Once you find the line containing "Click Stewart booking number 1-844-469-2212", please retype it and every line after it to the end of the entries, exactly and with nothing added.
[Opening Dataset records section]
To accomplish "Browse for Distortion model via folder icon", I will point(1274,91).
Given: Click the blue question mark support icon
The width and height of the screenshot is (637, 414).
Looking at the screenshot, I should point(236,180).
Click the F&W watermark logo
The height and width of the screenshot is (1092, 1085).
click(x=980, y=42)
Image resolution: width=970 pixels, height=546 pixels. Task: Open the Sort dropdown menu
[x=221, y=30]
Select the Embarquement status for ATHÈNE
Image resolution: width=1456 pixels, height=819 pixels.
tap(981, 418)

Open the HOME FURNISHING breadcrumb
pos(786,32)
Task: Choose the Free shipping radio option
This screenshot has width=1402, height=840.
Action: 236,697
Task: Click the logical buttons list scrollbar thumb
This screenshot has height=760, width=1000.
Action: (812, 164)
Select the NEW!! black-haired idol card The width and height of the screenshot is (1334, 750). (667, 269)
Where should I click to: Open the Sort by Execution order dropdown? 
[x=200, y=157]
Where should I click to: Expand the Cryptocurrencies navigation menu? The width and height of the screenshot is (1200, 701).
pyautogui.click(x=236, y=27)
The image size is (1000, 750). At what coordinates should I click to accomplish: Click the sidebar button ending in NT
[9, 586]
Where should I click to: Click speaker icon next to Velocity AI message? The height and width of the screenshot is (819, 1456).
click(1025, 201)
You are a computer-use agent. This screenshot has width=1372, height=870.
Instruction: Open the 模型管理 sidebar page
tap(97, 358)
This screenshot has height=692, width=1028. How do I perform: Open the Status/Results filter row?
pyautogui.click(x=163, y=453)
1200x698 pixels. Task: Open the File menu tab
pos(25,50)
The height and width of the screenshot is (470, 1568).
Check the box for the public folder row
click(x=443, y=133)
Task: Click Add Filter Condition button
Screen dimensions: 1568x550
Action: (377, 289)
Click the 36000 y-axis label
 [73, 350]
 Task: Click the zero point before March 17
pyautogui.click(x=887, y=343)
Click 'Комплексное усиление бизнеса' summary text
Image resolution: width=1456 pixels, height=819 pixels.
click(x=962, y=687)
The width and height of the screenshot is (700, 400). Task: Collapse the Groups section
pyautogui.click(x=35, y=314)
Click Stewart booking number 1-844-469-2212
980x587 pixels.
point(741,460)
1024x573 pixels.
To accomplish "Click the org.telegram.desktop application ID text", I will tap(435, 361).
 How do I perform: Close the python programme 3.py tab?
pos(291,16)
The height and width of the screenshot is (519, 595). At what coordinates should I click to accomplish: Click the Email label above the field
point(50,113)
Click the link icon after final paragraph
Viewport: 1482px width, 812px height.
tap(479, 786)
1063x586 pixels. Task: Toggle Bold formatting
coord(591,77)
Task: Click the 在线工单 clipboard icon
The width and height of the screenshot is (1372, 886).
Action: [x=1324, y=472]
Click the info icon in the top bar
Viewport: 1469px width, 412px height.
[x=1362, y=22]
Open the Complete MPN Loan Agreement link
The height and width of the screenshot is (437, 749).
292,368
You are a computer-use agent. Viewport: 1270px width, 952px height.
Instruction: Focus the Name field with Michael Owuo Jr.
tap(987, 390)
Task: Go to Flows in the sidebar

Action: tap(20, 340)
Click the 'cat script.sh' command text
[Closing Dataset records section]
Answer to this exercise
Click Stewart booking number 1-844-469-2212
980x587 pixels.
point(741,460)
1024x573 pixels.
To accomplish "Click the org.telegram.desktop application ID text", I will tap(435, 361).
 How do I perform: Close the python programme 3.py tab?
pos(291,16)
The height and width of the screenshot is (519, 595). At what coordinates should I click to accomplish: Click the Email label above the field
point(50,113)
Click the link icon after final paragraph
Viewport: 1482px width, 812px height.
tap(479, 786)
1063x586 pixels. Task: Toggle Bold formatting
coord(591,77)
Task: Click the 在线工单 clipboard icon
The width and height of the screenshot is (1372, 886).
Action: [x=1324, y=472]
Click the info icon in the top bar
Viewport: 1469px width, 412px height.
[x=1362, y=22]
Open the Complete MPN Loan Agreement link
The height and width of the screenshot is (437, 749).
292,368
You are a computer-use agent. Viewport: 1270px width, 952px height.
Instruction: Focus the Name field with Michael Owuo Jr.
tap(987, 390)
Task: Go to Flows in the sidebar

Action: tap(20, 340)
Click the 'cat script.sh' command text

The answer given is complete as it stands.